Comparison with Previous Events
This paradigm shift recalls the transition in cloud storage costs. Initially, companies compared prices per gigabyte, but later discovered that transfer and operations costs (IOPS) were more important. Similarly, the cost per token is only part of the equation. Another parallel is with database engines: the price per query was the key metric, but later it was understood that performance per transaction was more relevant.
In the AI field, there are already precedents. In 2024, startup Together AI promoted cost per task for open-source models, but failed to establish it as a standard. Now, with the backing of Databricks and academic studies, it is likely that the industry will adopt more realistic metrics.

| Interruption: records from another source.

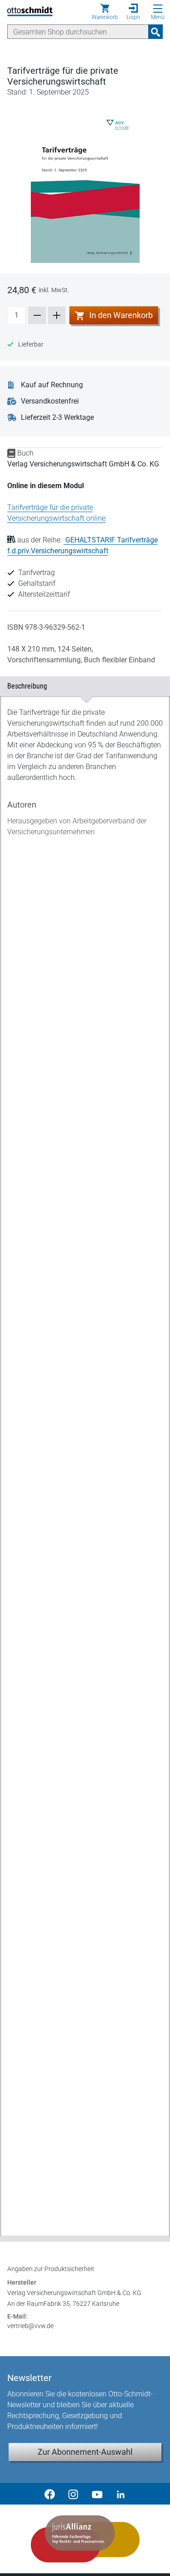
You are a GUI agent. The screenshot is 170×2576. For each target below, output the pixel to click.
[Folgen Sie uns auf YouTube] (97, 2493)
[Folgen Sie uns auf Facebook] (50, 2493)
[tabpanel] (85, 1459)
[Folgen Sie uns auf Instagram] (73, 2493)
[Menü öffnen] (157, 9)
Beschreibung (81, 686)
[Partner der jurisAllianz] (85, 2538)
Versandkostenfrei (50, 401)
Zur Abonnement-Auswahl (85, 2452)
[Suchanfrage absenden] (155, 31)
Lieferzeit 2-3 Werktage (57, 417)
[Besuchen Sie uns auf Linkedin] (120, 2493)
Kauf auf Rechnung (52, 384)
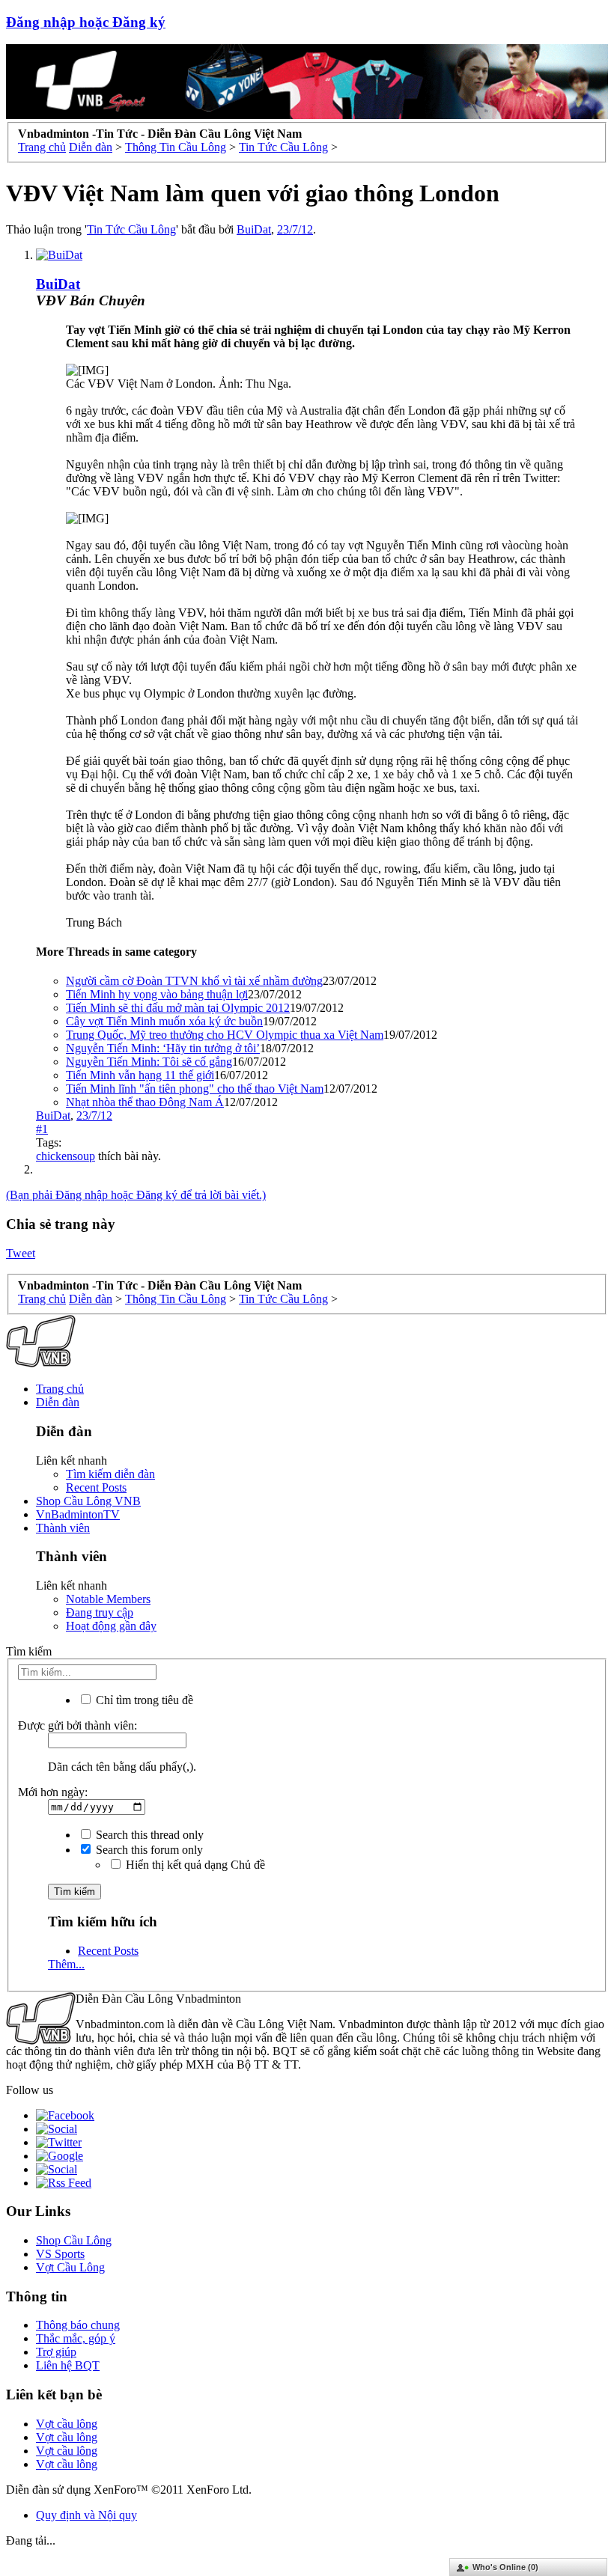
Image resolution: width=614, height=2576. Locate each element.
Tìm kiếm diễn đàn (110, 1474)
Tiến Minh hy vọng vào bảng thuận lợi (157, 994)
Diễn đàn (57, 1402)
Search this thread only (148, 1834)
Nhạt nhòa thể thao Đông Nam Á (145, 1102)
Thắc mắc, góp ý (75, 2338)
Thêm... (66, 1964)
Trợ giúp (56, 2351)
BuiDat (254, 229)
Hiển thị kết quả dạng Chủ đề (194, 1864)
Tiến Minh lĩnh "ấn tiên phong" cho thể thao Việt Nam (194, 1088)
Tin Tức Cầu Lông (131, 229)
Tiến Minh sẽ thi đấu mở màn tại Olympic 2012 (178, 1007)
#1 (42, 1129)
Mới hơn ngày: (53, 1792)
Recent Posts (96, 1487)
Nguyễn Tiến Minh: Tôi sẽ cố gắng (149, 1061)
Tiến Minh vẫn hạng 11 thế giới (140, 1075)
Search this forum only (148, 1849)
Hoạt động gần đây (111, 1626)
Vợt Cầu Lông (70, 2267)
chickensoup (65, 1156)
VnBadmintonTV (78, 1514)
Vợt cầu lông (66, 2423)
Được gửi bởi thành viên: (77, 1725)
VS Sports (60, 2253)
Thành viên (63, 1528)
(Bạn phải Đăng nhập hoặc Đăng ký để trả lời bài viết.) (136, 1194)
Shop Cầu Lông (74, 2240)
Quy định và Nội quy (86, 2515)
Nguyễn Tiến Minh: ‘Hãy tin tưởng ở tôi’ (163, 1048)
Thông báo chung (78, 2325)
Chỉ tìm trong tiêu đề (143, 1700)
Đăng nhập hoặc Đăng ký (85, 22)
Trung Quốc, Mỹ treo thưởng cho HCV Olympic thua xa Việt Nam (224, 1034)
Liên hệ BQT (68, 2365)
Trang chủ (60, 1388)
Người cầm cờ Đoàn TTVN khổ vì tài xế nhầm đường (194, 980)
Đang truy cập (99, 1612)
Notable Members (108, 1599)
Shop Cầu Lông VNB (88, 1501)
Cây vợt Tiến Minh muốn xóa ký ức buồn (164, 1021)
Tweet (20, 1253)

Implications for the Market
This analysis forces a rethink of AI adoption strategies. Companies will need to conduct internal evaluations with their own tasks to determine the real cost per completed task, rather than relying on token price tables. It also opens an opportunity for startups developing optimized harnesses, like Pi or Databricks' new Omnigent, which promise to reduce costs without sacrificing performance. Model providers, for their part, will need to be transparent not only about price per token but also about efficiency metrics per task. In the long term, an industry standard based on 'cost per completion' could emerge.
Furthermore, the study shows that open models like GLM 5.2 are competitive with frontier models. This could accelerate the adoption of open-weight models, especially in companies looking to reduce costs and avoid dependence on a single provider. However, the quality of the harness remains critical: an excellent model with an inefficient harness can be more expensive than a worse model with a lightweight harness.
What Should Readers Know?
- Don't rely solely on price per token: A model cheaper per token can be up to 38% more expensive per task if it has a low completion rate or consumes many tokens.
- The harness matters: The software that orchestrates interaction with the LLM can double or triple the cost. Opt for lightweight, minimalist harnesses.
- Evaluate with your data: Generic benchmarks like SWE-Bench may be 'broken,' according to OpenAI. Conduct tests with real tasks from your domain.
- Open models compete: Z.ai's GLM 5.2 matched Opus 4.8 in quality with a 34% lower cost per task. Don't rule out open-weight options.
"Cheaper per-token does not imply cheaper per-task" — Matei Zaharia, CTO of Databricks.